### Objective
Reproduce the material verbatim, starting at the line containing "Where should I click to: Collapse" and stopping after the line containing "I will 1105,259.".

○ ○ ○ ○ ○ ○ ○

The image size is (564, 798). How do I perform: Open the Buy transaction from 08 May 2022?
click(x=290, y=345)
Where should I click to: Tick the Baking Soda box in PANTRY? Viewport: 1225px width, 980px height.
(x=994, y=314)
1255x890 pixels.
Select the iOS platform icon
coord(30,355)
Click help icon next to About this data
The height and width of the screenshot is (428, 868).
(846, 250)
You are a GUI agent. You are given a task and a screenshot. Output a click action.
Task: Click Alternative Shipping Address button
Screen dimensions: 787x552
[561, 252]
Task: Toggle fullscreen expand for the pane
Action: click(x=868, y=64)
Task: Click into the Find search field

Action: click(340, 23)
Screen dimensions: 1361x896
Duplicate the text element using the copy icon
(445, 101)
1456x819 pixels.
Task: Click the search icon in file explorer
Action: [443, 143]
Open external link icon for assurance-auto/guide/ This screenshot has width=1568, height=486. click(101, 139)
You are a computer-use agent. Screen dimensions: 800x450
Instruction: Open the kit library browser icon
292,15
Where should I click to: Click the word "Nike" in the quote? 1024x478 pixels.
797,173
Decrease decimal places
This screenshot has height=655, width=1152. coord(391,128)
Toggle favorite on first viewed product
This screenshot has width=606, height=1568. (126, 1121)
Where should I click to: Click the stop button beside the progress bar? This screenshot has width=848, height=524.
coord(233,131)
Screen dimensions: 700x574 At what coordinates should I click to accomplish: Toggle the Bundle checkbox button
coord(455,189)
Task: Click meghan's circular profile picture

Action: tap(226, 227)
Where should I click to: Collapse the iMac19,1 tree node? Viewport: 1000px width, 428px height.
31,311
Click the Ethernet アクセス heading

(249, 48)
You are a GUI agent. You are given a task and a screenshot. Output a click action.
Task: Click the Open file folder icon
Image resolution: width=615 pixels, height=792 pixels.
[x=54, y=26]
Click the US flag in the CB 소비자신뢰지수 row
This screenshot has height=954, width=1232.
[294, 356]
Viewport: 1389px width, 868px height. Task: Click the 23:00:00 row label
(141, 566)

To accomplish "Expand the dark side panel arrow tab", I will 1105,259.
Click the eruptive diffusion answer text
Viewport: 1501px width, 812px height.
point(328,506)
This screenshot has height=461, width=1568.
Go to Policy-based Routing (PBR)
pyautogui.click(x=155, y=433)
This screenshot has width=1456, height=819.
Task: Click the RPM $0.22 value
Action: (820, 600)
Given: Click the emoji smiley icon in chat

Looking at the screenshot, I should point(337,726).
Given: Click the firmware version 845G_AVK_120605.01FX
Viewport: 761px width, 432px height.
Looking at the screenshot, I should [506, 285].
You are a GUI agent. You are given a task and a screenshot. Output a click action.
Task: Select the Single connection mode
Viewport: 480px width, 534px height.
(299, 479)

○ ○ ○ ○ ○ ○ ○

### Answer to this task
Where should I click to: Collapse the iMac19,1 tree node? Viewport: 1000px width, 428px height.
31,311
Click the Ethernet アクセス heading

(249, 48)
You are a GUI agent. You are given a task and a screenshot. Output a click action.
Task: Click the Open file folder icon
Image resolution: width=615 pixels, height=792 pixels.
[x=54, y=26]
Click the US flag in the CB 소비자신뢰지수 row
This screenshot has height=954, width=1232.
[294, 356]
Viewport: 1389px width, 868px height. Task: Click the 23:00:00 row label
(141, 566)

To accomplish "Expand the dark side panel arrow tab", I will 1105,259.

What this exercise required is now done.